The issue is considered politically sensitive as over 90% of India's retail trade is in the unorganised sector — with kirana shops employing as many as 33 million people
A decision on foreign direct investment (FDI) in multi-brand retail would be taken by the political leadership of the country, according to R P Singh, secretary in the Department of Industrial Policy and Promotion (DIPP), reports PTI.
"Finally, the call has to be taken by the political leadership," he said, adding that his department is a "little guarded" because of "genuine concerns expressed" in the 5th July concept paper.
Unlike defence, where DIPP had suggested 74% FDI, it had left the issue of overseas investment caps open for debate in multi-brand retail.
Expressing hope that a decision would be taken by October, Mr Singh said, "We would like to take the views of stakeholders. I am trying to find a solution, which we think is optimal."
The issue is considered politically sensitive as over 90% of India's retail trade is in the unorganised sector — with kirana shops employing as many as 33 million people.
FDI is allowed only in single brand retail to the extent of 51%, while 100% is permitted in the cash-and-carry (wholesale) business. Domestic organised industry players are of the opinion that the sector should be opened up to foreign investment.
Single brand retail is mostly in sportswear and luxury brands.
Meanwhile, commerce and industry minister Anand Sharma is trying to allay concerns of possible job losses. "I definitely won't agree that there will be loss of jobs due to FDI," Mr Sharma had said in Singapore recently.
Bharti Group chief Sunil Mittal, who supported the move, opined that mere cash-and-carry was not enough. "Until we have end-to-end possibility, it won't work," Mr Mittal said. His group has a joint venture in the cash-and-carry segment with global giant Wal-Mart.
If allowed, global retailers like Wal-Mart, Tesco, Carrefour and Metro would be free to open front-end outlets for selling an array of products.
Mr Singh said that his department is sure India would be benefitted if overseas investment was allowed in defence production.
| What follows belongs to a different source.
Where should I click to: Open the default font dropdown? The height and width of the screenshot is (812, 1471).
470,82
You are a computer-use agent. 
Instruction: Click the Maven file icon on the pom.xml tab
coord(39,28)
This was the reason for the department proposing a high FDI cap of 74% in the sector, he said, adding that even 100% would be desirable.
However, the issue becomes more sensitive when it comes to retail, he said.
"In defence, we were 100% sure that it will be a win-win situation, and it means nothing but good for the country's gross domestic product (GDP) and manufacturing sector...as far as multi-brand retail, there are some concerns," he said.